Advocacy Groups Disagree Whether China Has Banned One-Child Policy Forced Abortions
Advocacy groups aiming to end China's One-Child Policy appear split on the significance of China's apparent ban on late-term forced abortion.
However, Women's Rights Without Frontiers (WRWF) points out the new documents highlighted by AGA make no mention of early- and mid-term forced abortions. WRWF claims the AGA statement is based on Chinese Communist Party "rhetoric" and "propaganda."
"[WRWF] has no doubt that forced abortions continue to happen at this very moment in China," the post stated. "When the message goes out that this is no longer happening, it undermines the movement to stop it."
Reggie Littlejohn, founder and president of WRWF, said the new documents on which AGA based its press release reiterate the existing federal law, which the government has already been disregarding. The family planning law already protects against forced abortion as a "remedial measure."
But AGA founder Chai Ling says AGA and WRWF are just interpreting the facts differently. Whereas Littlejohn characterizes "voluntary" abortions brought about by "coercive fines" as forced abortions, AGA qualifies those as "coercive abortions," Ling said.

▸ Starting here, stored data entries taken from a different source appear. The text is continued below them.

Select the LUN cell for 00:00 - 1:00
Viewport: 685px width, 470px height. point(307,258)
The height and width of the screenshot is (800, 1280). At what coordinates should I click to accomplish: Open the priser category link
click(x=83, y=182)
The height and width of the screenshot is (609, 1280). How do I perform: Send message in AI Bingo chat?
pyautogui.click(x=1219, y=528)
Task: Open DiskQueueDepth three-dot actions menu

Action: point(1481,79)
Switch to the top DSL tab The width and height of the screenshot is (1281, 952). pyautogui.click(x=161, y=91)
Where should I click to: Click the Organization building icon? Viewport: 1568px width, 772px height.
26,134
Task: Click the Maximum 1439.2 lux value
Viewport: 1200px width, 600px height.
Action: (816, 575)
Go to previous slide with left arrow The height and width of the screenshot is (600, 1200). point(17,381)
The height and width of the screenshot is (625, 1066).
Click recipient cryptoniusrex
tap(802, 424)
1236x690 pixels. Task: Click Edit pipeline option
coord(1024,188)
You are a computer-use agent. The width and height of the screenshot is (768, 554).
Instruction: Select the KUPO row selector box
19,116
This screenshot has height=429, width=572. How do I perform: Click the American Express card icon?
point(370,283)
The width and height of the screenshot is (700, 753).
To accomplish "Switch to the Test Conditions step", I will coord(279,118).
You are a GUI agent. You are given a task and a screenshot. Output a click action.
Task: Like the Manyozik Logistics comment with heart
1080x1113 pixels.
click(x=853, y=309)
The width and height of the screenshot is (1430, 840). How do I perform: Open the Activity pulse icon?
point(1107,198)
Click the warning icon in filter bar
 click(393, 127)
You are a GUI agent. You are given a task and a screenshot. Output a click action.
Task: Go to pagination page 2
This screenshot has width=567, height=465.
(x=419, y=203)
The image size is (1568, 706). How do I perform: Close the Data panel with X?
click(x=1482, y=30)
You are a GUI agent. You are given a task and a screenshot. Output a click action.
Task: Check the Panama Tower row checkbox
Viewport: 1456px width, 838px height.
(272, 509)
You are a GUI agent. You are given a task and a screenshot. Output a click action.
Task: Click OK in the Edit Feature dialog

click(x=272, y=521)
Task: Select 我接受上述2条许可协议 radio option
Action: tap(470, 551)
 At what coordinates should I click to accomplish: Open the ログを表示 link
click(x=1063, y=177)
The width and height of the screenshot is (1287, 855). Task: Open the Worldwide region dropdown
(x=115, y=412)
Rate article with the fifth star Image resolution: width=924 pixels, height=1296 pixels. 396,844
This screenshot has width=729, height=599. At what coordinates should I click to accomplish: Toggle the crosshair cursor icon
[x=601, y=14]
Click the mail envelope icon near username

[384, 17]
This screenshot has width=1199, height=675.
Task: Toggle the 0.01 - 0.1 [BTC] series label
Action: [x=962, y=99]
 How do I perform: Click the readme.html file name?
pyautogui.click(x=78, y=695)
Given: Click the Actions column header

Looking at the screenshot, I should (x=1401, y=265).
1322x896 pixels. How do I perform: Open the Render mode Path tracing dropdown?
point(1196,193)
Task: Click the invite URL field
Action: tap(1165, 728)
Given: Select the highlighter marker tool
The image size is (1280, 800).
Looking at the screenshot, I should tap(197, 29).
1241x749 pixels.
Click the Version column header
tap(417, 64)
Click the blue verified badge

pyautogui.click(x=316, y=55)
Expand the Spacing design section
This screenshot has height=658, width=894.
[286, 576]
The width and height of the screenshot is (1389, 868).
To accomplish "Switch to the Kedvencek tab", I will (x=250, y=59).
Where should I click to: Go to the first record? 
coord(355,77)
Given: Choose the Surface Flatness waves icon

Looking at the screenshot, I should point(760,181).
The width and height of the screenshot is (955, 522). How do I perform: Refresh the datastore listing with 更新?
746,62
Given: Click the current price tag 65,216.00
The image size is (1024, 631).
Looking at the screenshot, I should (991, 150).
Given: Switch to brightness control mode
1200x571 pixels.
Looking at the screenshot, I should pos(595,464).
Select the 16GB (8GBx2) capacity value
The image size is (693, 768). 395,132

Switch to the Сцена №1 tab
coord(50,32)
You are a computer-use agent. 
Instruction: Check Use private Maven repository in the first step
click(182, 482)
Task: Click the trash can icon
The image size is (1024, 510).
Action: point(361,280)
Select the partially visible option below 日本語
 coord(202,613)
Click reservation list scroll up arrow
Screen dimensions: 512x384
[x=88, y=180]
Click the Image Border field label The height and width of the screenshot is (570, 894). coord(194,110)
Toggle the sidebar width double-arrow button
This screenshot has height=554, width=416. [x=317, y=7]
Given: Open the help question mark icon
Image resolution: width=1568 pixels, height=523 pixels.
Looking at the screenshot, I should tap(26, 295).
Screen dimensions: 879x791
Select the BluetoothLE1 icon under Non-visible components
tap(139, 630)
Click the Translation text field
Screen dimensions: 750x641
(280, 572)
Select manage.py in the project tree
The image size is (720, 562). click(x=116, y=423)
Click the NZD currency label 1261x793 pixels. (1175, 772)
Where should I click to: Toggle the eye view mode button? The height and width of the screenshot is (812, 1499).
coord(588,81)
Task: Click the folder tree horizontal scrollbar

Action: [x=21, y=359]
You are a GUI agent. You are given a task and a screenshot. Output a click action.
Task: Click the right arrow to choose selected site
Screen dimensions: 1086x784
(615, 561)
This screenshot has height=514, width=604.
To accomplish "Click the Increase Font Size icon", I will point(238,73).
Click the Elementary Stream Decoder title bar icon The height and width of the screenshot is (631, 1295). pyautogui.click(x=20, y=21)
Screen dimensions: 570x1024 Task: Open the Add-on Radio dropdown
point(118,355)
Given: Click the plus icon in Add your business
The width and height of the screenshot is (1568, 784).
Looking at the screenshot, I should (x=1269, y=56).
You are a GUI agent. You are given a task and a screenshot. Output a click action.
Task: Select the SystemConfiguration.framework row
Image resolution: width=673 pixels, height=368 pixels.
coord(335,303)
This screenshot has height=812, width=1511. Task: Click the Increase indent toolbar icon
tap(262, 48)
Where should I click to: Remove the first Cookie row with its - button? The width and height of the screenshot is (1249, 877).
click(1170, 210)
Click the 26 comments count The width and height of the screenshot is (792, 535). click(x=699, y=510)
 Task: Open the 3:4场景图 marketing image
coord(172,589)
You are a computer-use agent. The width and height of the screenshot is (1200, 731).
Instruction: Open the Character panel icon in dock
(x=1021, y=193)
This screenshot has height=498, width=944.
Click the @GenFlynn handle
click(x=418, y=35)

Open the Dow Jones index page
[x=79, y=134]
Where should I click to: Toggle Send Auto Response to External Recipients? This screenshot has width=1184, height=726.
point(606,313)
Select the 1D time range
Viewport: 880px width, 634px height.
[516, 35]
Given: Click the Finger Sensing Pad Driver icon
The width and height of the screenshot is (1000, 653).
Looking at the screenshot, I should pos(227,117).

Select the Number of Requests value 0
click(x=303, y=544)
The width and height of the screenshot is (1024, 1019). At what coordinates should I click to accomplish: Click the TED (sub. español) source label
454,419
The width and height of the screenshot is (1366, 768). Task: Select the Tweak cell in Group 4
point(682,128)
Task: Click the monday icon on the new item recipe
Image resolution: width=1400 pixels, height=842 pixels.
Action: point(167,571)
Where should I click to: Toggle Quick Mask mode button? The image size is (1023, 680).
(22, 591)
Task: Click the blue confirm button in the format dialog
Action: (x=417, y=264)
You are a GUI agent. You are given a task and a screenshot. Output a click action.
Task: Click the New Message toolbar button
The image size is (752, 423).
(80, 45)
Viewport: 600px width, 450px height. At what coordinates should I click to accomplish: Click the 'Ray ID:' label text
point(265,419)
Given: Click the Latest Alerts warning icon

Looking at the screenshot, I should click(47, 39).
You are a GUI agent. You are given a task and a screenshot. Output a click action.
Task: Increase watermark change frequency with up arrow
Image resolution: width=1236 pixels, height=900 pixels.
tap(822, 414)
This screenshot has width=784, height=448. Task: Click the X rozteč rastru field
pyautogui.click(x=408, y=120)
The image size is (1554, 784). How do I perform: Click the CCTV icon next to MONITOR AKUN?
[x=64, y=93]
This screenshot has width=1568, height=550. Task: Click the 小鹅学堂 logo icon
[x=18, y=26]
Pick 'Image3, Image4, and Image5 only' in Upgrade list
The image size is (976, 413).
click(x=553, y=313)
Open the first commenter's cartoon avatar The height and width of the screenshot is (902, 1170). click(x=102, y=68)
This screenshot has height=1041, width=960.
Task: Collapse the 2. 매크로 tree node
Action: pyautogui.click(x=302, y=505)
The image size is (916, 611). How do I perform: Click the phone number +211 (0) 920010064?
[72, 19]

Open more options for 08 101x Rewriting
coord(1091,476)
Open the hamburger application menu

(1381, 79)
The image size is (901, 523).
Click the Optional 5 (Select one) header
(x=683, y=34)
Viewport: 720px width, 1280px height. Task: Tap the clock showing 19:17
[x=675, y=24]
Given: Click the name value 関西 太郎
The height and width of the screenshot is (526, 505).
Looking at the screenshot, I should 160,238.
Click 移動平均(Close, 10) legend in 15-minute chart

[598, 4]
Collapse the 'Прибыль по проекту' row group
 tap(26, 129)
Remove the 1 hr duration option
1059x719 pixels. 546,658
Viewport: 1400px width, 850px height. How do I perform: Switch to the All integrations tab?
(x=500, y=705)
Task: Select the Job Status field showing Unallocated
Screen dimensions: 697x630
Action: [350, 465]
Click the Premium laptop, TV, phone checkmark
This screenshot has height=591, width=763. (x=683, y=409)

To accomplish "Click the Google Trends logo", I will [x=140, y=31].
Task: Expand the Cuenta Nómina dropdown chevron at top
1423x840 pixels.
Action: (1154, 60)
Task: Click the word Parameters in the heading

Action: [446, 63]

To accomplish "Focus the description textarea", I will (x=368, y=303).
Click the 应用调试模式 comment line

"I spoke to Reggie, and she said she has no new evidence, just a new interpretation," Ling said Monday afternoon. "We stand by the press release."
Littlejohn says AGA's decision to run a press release is a "disservice to the women and babies still being forcibly aborted."
"There is a movement afoot to end forced abortion in China," she said. "There's a gathering of that, and it takes the wind out of the sails behind the movement to end [forced abortion]."
Kat Lewis, AGA director of communications, says AGA believes this step is energizing the movement's supporters. Even if the new government directives are propaganda, now the government can be held more accountable.
"Ending late-term forced abortion is not the end of the battle," she said. "The work continues; this is just a great milestone."